A church group that owns beachfront property discriminated against a lesbian couple by not allowing them to rent the locale for their civil union ceremony, a New Jersey department ruled Monday in a case that has become a flash point in the nation’s gay rights battle.
The New Jersey Division on Civil Rights said its investigation found that the refusal of the Ocean Grove Camp Meeting Association to rent the oceanfront spot to the couple for their same-sex union in March 2007 violated the public accommodation provisions of the state’s Law Against Discrimination.
While the ruling is decisively in favor of the couple, Harriet Bernstein and Luisa Paster, it does not end the case. An administrative law judge still must decide on a remedy for the parties.
“What this case has always been about from my clients’ perspective has been equality,” said Larry Lustberg, the lawyer for the couple. He said they will seek an order that requires the pavilion to be “open to all on an equal basis.”
Brian Raum, a lawyer for the Alliance Defense Fund, a Scottsdale, Ariz.-based group that represents the Methodist organization, Camp Meeting Association, said his clients would keep pushing back against being forced to allow civil unions on the property.
“Our position is the same,” he said. “A Christian organization has a constitutional right to use their facilities in a way that is consistent with their beliefs.”
Meanwhile, the parties in the dispute are awaiting a ruling from the 3rd U.S. Circuit Court of Appeals on whether the issue should be decided in the division on civil rights or in federal courts. A lower federal court has ruled that the state could consider the case.
A New Jersey judge ruled against a Christian retreat house that refused to allow a same-sex civil union ceremony to be conducted on its premises, ruling the Constitution allows “some intrusion into religious freedom to balance other important societal goals.”
On Thursday, administrative judge Solomon A. Metzger ruled that religious liberty did not exempt the seaside retreat, which is associated with the United Methodist Church, from renting its facilities out for purposes that violate its moral beliefs.
In March 2007, Ocean Grove Camp Meeting Association declined Harriet Bernstein and Luisa Paster’s request to rent its Boardwalk Pavilion for the ceremony. The couple sued, claiming they had been discriminated against on the basis of their sexual orientation. In December 2008, the state Division on Civil Rights found the Christian campground had likely violated the state Law Against Discrimination (LAD) and joined the case.The United Methodist Church teaches, “The practice of homosexuality is incompatible with Christian teaching,” and that “ceremonies that celebrate homosexual unions shall not be conducted by our ministers and shall not be conducted in our churches.”

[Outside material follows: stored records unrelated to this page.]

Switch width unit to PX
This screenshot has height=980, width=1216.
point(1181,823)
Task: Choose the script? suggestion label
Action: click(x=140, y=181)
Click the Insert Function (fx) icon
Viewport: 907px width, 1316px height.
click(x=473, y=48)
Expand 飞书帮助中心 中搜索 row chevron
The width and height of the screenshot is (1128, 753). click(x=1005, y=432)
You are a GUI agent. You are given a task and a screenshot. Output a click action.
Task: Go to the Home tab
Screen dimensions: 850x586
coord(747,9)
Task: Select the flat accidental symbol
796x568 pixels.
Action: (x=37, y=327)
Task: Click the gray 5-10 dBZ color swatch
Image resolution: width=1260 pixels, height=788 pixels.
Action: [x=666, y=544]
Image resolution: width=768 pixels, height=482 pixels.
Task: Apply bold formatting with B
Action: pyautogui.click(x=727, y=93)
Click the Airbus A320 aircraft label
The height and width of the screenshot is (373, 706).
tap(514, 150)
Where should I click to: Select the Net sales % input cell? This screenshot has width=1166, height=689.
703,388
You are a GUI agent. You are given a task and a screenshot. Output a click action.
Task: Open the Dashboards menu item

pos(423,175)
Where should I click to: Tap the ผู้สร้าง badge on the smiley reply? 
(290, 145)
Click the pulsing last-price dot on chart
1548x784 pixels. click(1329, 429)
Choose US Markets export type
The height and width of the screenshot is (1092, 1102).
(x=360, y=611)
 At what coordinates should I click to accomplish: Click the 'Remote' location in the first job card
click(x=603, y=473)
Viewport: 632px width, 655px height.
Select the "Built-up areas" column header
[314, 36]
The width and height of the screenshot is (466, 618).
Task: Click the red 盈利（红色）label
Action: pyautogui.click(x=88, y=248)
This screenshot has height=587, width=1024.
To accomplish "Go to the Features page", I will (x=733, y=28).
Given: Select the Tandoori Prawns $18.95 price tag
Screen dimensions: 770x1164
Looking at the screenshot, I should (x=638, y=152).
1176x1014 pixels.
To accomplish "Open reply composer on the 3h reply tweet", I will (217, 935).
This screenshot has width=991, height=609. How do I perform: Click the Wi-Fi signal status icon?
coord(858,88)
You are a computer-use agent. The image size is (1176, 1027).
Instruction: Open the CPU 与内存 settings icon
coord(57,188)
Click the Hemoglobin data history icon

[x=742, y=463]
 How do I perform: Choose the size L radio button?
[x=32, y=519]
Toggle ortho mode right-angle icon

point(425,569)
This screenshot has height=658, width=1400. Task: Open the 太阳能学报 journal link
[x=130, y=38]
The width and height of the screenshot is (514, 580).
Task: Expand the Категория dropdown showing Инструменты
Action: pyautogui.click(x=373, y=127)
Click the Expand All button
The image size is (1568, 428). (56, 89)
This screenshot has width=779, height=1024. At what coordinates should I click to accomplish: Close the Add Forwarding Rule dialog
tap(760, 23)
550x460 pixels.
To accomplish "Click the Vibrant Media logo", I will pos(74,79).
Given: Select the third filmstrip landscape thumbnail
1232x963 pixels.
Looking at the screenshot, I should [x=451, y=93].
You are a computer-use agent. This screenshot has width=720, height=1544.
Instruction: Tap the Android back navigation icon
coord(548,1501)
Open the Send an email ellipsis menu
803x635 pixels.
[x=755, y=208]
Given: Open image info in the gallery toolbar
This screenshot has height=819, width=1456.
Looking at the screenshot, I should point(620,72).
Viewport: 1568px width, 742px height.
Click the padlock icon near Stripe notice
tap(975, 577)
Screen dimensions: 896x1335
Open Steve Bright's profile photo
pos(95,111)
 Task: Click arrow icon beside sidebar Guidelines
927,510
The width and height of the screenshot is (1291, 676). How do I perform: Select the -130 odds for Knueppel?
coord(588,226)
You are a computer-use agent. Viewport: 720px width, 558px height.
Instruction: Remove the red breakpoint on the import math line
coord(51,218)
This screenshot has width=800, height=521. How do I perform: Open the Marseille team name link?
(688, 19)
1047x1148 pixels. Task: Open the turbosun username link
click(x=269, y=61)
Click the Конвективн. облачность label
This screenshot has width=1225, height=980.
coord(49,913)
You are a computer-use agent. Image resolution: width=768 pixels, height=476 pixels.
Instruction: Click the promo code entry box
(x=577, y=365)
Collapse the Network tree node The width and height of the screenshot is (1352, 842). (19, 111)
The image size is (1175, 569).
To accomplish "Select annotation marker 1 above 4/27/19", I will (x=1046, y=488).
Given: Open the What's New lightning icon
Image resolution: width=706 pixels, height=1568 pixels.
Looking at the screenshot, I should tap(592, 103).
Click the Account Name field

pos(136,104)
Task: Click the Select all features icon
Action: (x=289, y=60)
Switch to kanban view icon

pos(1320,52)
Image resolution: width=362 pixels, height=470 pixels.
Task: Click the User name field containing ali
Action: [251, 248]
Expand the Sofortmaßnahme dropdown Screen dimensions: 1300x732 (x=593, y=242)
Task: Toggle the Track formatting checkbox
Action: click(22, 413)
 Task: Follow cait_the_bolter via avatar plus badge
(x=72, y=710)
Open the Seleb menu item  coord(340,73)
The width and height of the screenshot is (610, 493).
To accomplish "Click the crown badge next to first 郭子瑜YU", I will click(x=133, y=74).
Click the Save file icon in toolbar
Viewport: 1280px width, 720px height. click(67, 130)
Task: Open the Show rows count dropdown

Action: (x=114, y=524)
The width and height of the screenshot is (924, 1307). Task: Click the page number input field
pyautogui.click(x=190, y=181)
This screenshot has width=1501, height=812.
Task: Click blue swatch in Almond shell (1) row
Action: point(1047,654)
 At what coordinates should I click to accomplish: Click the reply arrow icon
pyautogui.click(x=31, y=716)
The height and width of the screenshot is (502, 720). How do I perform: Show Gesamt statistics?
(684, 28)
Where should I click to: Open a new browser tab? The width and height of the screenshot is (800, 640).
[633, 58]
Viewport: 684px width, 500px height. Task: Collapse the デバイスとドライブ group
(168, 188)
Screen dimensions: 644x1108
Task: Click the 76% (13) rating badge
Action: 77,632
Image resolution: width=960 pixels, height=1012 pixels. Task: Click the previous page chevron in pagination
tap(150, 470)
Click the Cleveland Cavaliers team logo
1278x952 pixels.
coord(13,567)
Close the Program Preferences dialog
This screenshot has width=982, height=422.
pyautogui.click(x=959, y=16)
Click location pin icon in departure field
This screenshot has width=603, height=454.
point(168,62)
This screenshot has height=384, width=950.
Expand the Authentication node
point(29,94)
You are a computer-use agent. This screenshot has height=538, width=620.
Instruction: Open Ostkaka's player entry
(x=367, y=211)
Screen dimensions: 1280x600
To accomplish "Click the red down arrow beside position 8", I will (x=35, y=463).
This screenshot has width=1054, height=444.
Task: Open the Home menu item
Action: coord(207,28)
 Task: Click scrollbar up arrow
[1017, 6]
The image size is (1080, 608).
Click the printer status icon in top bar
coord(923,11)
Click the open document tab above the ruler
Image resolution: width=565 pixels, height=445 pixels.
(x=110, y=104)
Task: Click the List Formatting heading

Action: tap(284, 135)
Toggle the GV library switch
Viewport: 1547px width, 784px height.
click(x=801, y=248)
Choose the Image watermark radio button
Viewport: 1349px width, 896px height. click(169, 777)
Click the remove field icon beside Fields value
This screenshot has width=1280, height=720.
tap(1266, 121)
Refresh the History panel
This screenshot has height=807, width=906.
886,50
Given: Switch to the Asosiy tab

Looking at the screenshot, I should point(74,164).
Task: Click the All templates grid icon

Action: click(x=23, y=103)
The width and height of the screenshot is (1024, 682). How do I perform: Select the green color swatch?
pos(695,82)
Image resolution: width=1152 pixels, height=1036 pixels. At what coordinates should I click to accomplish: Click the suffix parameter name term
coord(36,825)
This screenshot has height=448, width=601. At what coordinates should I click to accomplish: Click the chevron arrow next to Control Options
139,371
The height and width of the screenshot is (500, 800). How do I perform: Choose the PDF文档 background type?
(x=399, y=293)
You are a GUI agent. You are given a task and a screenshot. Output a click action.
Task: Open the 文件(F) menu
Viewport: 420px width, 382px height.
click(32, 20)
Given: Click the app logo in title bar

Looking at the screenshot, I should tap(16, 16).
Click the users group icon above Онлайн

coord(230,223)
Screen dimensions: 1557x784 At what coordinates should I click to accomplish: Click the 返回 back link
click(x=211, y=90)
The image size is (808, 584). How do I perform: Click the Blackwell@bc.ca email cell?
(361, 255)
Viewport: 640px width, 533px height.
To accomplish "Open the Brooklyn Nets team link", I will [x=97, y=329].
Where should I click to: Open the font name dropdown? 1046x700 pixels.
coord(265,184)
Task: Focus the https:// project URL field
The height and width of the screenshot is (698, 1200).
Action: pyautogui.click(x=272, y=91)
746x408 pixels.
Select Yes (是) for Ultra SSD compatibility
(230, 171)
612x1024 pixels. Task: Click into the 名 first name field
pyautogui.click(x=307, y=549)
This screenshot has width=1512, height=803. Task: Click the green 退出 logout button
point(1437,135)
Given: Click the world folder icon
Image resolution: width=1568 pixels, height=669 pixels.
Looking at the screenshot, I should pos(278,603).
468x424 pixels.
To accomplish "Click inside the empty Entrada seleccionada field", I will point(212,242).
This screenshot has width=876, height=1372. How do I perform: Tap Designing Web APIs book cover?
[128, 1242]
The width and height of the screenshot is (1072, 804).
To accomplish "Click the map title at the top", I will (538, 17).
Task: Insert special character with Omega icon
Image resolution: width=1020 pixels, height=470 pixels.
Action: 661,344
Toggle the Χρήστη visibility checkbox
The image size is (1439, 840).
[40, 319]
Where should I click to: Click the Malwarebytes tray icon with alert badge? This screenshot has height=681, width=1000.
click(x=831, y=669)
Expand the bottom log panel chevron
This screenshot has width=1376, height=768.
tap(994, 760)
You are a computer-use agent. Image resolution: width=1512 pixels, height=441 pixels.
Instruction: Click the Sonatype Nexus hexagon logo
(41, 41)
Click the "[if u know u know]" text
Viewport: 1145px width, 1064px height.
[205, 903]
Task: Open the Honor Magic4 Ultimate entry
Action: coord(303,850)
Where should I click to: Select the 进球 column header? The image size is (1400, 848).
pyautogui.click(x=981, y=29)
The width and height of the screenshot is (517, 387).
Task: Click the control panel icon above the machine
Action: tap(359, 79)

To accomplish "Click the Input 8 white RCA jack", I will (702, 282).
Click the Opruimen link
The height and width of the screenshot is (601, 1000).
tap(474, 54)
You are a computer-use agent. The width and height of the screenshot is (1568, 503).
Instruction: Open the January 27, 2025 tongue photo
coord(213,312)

But Judge Metzger said church doctrine was irrelevant. “As to ‘free exercise’ [of religion], the LAD is a neutral law of general application designed to uncover and eradicate discrimination; it is not focused on or hostile to religion,” he wrote. The free exercise clause did not factor into his ruling, he stated, but “a much lower standard that tolerates some intrusion into religious freedom to balance other important societal goals.” He believed the “arm’s-length nature of the transactions” gave Ocean Grove “comfortable distance from notions incompatible with its own beliefs.”
“He said this isn’t a case of religious liberty, which is simply not true,” Jim Campbell, who represented the resort and serves as litigation staff counsel with the Alliance Defense Fund (ADF), told LifeSiteNews.com. “What this case involves at its core is the rights of a religious group to use its property in a way that is consistent with its religious beliefs.”
Campbell said most people will find Metzger’s belief that the state can force a religious facility to violate its conscience “a very scary concept. If that is a principle of the law, then essentially the government can cast aside religion if it deems something more important.” Campbell called Metzger’s ruling “an error of Constitutional law.”
UPDATE: A reader notes a distinction that he feels should be made:
The Ocean Grove Camp Meeting Association is not a church. Granted, they have some affiliation with the United Methodist Church, however the controversy was the result of the non-church status of the OGCMA. That organization, because it is not a church, applied for a “Green Acres” tax exemption via the New Jersey Department of Environmental Protection. The tax exemption required that the OCGMA allow use of its facilities to the public “on an equal basis.”
Because the OGCMA allowed the public to use the pavilion for weddings, and because the OGCMA voluntarily agreed to make its facilities open to the public “on an equal basis” in exchange for a tax break, the court ruled that the OCGMA could not exclude same-sex weddings from its pavilion.
Nonetheless: to my way of thinking, the central conflict here between a church’s values and a court’s ruling that those values are irrelevant seems one worth noting, along with the judge’s comments that “some intrusion into religious freedom [may be needed] to balance other important societal goals.”